Anthony DeSclafani is also coming off of a great year with a 3.17 ERA and a 3.62 FIP. So is Alex Wood, who continues to be one of the most underrated pitchers in baseball. He had a 3.83 ERA and a 3.48 FIP. The Giants will replace oft-injured Johnny Cueto with another oft-injured pitcher in Alex Cobb, but the 34-year-old was strong in 18 starts with the Angels, posting a 3.76 ERA and a 2.92 FIP.

The Giants also signed southpaw Matthew Boyd, formerly of the Tigers, who is coming off of a surgical procedure and won’t pitch until June or July at the earliest, but he’s another proven starter that could do better with a change of scenery. Between Rodon and Boyd, maybe the Giants can get 30 or so starts of quality production.

I look at the Giants and feel like they’re about to push the pitching envelope. DeSclafani and Webb could be workhorses. I think the other guys will get the Blake Snell treatment and be five-and-fly types that go through the lineup twice before the bullpen takes over. The Giants look likely to roster former starters Tyler Beede, Jakob Junis and Zack Littell in the bullpen. Those three are all capable of throwing multiple innings.

The Rays have had a lot of success with this sort of methodology. Zaidi has been with the A’s, Dodgers and now the Giants. He has a science degree from MIT and a PhD in economics from Cal. My guess is we’re going to see some sort of piggybacking/timeshare strategy for the pitching, and it will not only be to the Giants’ benefit, but the league as a whole. I’ve been begging for this for a long time.

I could be wrong and maybe the Giants will just hope their staff stays healthy, but I think we could see some of that early in the season and maybe throughout.

This was one of the league’s best bullpens last season and the best by ERA at 2.99. Bullpens are inherently volatile for a variety of reasons, including injury and the previous year’s wear and tear.
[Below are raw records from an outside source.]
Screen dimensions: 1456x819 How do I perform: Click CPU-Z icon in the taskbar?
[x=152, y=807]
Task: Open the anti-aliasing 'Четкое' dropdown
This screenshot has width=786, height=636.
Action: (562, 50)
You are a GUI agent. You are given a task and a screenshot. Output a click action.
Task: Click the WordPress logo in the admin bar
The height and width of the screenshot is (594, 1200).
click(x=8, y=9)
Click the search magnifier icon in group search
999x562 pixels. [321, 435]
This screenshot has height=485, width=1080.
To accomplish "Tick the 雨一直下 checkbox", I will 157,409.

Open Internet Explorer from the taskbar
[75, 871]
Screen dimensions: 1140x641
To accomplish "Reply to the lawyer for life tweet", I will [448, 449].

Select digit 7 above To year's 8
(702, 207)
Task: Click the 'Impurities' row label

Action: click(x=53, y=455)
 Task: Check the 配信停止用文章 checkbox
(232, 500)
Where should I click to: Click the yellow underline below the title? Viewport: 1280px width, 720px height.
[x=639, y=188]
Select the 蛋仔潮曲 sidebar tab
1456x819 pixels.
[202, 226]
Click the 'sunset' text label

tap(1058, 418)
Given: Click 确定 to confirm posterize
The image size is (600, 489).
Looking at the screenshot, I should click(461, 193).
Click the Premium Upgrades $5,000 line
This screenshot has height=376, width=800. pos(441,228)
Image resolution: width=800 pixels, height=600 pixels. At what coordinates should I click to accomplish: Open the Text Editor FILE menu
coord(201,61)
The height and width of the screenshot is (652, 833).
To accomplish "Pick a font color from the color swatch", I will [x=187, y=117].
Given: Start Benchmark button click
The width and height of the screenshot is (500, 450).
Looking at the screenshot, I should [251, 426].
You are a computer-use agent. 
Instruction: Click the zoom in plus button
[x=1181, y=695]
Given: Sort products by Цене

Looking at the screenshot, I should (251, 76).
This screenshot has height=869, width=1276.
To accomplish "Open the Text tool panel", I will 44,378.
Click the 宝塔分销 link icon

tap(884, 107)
I don’t see any reason to be overly concerned about this group and it should be a strength for the team again.

Player to Watch

SP Logan Webb: Arsenal changes are something I watch for. I want to see how teams tried to increase strikeouts and decrease hard contact. With Webb, the Giants went with more sinkers and more sliders. In 2020, opposing batters hit .329 with a .507 SLG against his four-seam fastball, which he threw over a third of the time. In 2021, the Giants increased his sinker usage to be his primary pitch at 37.7%. Batters hit .276 but only had a .392 SLG. Webb threw his slider about 12% more last season, and opposing batters hit .156 with a .231 SLG on that pitch. They also worked on its shape and movement. That pitch induced a 47.1% Whiff%, which is the percentage of swings and misses relative to total swings. His Chase Rate (rate of pitches swung at that are outside the strike zone) was in the top 9%, a massive difference from when he was in the bottom 10% in 2020. Webb was already a ground-ball machine that put up good numbers because of his command, but now he generates a lot more strikeouts.

Season Outlook

The Giants are still the second-best team in this division. The Padres have bigger names and a lot of people are pessimistic about San Francisco, but I’m not one of them. This is a deep team that maximizes the potential of every player on the roster. They have a great shot at making the playoffs again, and I believe in most of the statistical leaps we saw from last season. Their season win total is low at 85.5, and I think the projection systems are wrong on this team. The stats that a lot of players produced in the past are not necessarily indicative of the future, and that’s especially true with one of the league’s best front offices.